I came across Niall Murphy (one of the OGs of the SRE books) post on What SRE is not few weeks ago and it honestly has been a game changer for me (no exaggeration here 🙂), I loved it so much that this is the 3rd time I referred it (blogged it internally and shared it on LinkedIn).
You could stop reading this post and read Niall’s post instead - I’d probably worth your time more.
- But if you are still here
- shameless plug, I wrote What is SRE last month, in which I tried to clarify the differences between DevOps and SRE.
In his post, Niall described what SRE is not (or what can you remove from SRE and have it still be SRE?). Looking at defining SRE this way actually helps me understand the practice of SRE better.
The TL;DR is SRE is an engineering role.
Because it’s an engineering role then it follows that:
- If the SREs don’t have access to the source code nor can change the code or the system design, then they aren’t doing SRE. The point here is SREs are to be trusted to provide deep engineering contribution to the systems they are supporting.
- If the SREs don’t write code, then you aren’t doing SRE. Niall calls this team an operations team with distributed system expertise, which is a valuable practice in itself – but like the point above, the team won’t be able to provide deep engineering contribution in terms of scaling, reliability, monitoring etc.
His point of SRE is best implemented in a “large” scale [system|business|data|users] clears up my own confusion on why not many companies implemented SRE (given the hype surrounds it).

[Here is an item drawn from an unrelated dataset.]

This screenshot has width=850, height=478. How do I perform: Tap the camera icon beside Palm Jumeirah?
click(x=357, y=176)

I love this his point about SRE job title:
SRE work does not require the SRE job title to perform. Conversely, having the SRE job title but not doing SRE work creates confusion and dismay
About Niall’s second statement above, I have experienced this myself from talking to people in the industry and looking at SRE job advertisements - so I really appreciate article like this that clearly articulates what SRE is (by defining what it is not).